··· PAGE EXCERPT ···

Cahit Arf 1.0 User's Guide

Installation

Since you are reading this manual on your computer, it means that Cahit Arf is already installed. Now, you need to obtain JDBC driver of your database and to create your options file(s) using your favorite text editor or Cahit Arf's interactive wizard.

In order to make available your JDBC drivers for Cahit Arf, just copy the Java archive (.jar) files of drivers into '<CahitAtf base dir>/lib' directory. No additional classpath modification is necessary. On run-time, Cahit Arf will scan that directory for drivers. If you do not have relevant JDBC driver right now, Obtaining JDBC Drivers section might be useful.

Options File Format

You can skip this section if you wish to use the Wizard.

Cahit Arf needs to know

We deliver all these informatin to Cahit Arf using an options file which includes several

option name=option value

formated options. Each option - value pair should be placed into one line. Lines started with '#' character are comment lines and they have no effect on Cahit Arf. In order to increase readability, you can leave some lines blank as well. An options file may be created either with a text editor manually or Cahit Arf Wizard. Cahit Arf options are as follows :

relation
The value of WEKA relation name (e.g. Weather)
jdbc.driver
The full Java class name of the main driver class of your JDBC driver (e.g org.gjt.mm.mysql.Driver)
jdbc.url
A URL statement indicates your database location. Refer to jour JDBC driver documentation for URL composition rules (e.g. jdbc:mysql://localhost/mydb)

··· AVAILABLE DATA ···

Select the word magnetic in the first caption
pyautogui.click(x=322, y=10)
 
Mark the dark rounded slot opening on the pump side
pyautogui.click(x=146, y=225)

···

* EXERCISE TASKS:
- 1) Can you reproduce the Cahit Arf user's guide from "formated options. Each" to "name (e.g. Weather)"?
- 2) Using the Cahit Arf user's guide, what are the answers to these questions?
(a) After the JDBC driver archive files are copied into place, is any additional classpath modification needed?
(b) Which character starts a comment line in an options file?
(c) What example is given for the value of the relation option?

* RESULTS IN ORDER:
- 1)
formated options. Each option - value pair should be placed into one line. Lines started with '#' character are comment lines and they have no effect on Cahit Arf. In order to increase readability, you can leave some lines blank as well. An options file may be created either with a text editor manually or Cahit Arf Wizard. Cahit Arf options are as follows :

relation
The value of WEKA relation name (e.g. Weather)

- 2)
(a) No, no additional classpath modification is necessary.
(b) The '#' character.
(c) Weather.